Thursday, December 1, 2016

Why Are You Still Pregnant?


“If you’re already 40 weeks, why don’t you just have your doctors induce you? That’s what I did.”
This is the sound advice from the woman behind me in the checkout line at Kroger, who seems utterly confused as to why I choose to carry my pregnancy past its fortieth week.

I mean, I don’t really want to still be pregnant. Really, I’d much rather be one of those women who busts into spontaneous labor around 38 weeks and produces a plump, screaming baby within hours of those first contractions starting. Really, that sounds dreamy.

But that’s not my body. I’m on my fourth pregnancy, and I’ve never delivered earlier than 39 weeks. And that delivery was via c-section that I was scared into having. I’m fairly certain that, had I waited to go into labor on my own, I would have carried my oldest to 42ish weeks.

It seems to be a misconception that pregnancy needs to or must end on or about the 40th week. This number is not the be all end all of pregnancy. Believe me, I know. Forty weeks is just the average number of weeks at which most babies are born. It is just as safe and common to deliver at 38 or 39 weeks as it is to deliver at 41 or 42 weeks. Forty just seems to be the number of weeks at which doctors encourage patients to induce for a number of reasons… And at this point, most women are done with the pregnant thing anyway, so they are happy to oblige.

This is my favorite pregnancy meme EVER. 


Typically, Caucasians (like me) are statistically the most likely to soar past their due dates. In fact, there have been studies that show that babies of Germanic descent (both my husband and I have significant German lineage) are most likely to be born at 42 or even 43 weeks gestation. I read this early on in my fourth pregnancy. It brought tears. Serious, serious tears.

To be honest though, I feel no need to be induced into labor. Babies can’t hang out in there forever, and as long as my midwives feel that I’m healthy to keep going (i.e., blood pressure is stable, no significant swelling, baby’s heartbeat is where it needs to be), I see no reason to change Mother Nature’s course. After all, I get to choose baby’s name, going home from the hospital outfit, formula, first foods, preschool. Do I need to pick her birthday, too?

I carried my third daughter all the way to 42 weeks and 2 days. She was born the day before Halloween. I can remember walking into a Halloween party on the 28th with my then 4-year-old daughter, and watching as every head turned to focus on me. “Why are you still here?” seemed to be the question of the hour.

That was Sunday night. Monday afternoon, contractions started. And Wednesday, at 12:01 a.m., I had my third beautiful baby girl. And my first successful vaginal birth after cesarean (my middle daughter was a failed induction and failed VBAC attempt at almost 41 weeks). Patience has never actually been my strong suit, but she was worth every uncomfortable second I had to wait for her. 
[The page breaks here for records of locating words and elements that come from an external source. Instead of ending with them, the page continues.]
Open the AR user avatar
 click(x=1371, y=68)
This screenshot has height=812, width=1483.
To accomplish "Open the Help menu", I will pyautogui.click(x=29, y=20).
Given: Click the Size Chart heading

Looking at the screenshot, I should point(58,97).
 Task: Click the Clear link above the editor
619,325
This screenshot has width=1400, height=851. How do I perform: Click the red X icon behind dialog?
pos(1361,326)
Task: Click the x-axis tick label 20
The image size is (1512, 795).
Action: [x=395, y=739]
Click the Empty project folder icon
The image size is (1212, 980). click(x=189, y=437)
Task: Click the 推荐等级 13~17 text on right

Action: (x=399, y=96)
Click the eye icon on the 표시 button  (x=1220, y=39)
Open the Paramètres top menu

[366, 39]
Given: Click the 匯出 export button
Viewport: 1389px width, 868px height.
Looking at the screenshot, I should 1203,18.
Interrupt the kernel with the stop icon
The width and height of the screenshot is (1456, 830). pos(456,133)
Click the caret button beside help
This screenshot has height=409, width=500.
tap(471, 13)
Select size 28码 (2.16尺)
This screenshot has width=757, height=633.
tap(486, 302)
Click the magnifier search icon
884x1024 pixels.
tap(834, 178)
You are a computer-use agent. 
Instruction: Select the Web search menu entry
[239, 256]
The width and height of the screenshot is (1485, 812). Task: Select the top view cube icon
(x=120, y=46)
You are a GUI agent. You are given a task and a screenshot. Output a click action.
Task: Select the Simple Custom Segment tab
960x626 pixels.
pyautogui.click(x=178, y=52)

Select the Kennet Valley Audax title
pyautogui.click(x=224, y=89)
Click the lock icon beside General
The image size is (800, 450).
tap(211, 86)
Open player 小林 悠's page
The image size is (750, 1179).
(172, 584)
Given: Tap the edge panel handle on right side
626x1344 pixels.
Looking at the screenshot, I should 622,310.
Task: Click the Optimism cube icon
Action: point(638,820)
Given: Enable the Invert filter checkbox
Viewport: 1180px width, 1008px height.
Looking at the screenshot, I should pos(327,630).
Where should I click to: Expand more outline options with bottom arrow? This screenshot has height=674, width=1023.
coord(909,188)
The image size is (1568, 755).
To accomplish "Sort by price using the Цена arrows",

With this surrogacy, I long to let baby arrive on his own. As a woman who has been through two c sections, I’d strongly prefer avoiding another. Because I’ve had one successful VBA2C, I’m longing for a second. And I know that my best chance of another successful VBAC is to let labor begin on its own, without medical interventions such as Pitocin.  So… I wait. And wait. And wait. Trust me… This waiting part is not fun.



For the record- I have nothing against c sections. I know full well that, even if I wait to go into labor on my own, that I may end up with another. But as a woman who has been through both kinds of birth experiences, If I can produce the results I want (a vaginal delivery), this is what I prefer to do. Having been through both, I can tell you from experience that one birth isn’t less painful than the other. A vaginal birth is simply much easier to recover from on my end.

I think I’m one of the lucky few who does pregnancy well. Four pregnancies deep, I’ve never once thrown up or even had what most would qualify as morning sickness. Aside from gaining a few more pounds than I would like with each go round, I’ve never had any complications with pregnancy. I wanted three kids, we had three kids. I wanted to be a surrogate, sweet little dude took the first time around. These hips were clearly made for carrying babies. (Don’t ask my husband his opinion on me a pregnant person… I’m not sure he’d paint such a rosy picture…)

The hospital has already scheduled my induction for next Wednesday night, which is the eve of my 42nd week of pregnancy. Please, please send magic baby dust my way… I want nothing more than this baby to arrive safe and sound this week so he can be whisked off into the arms of his waiting mama J


(Note: This is just my personal opinion regarding my own pregnancies. To all of my friends who chose to induce, for whatever reason, awesome! To all of my friends who had c sections, for whatever reason, cool! The birth experience is different for absolutely every woman but nonetheless magical, no matter how, why or when baby arrives!)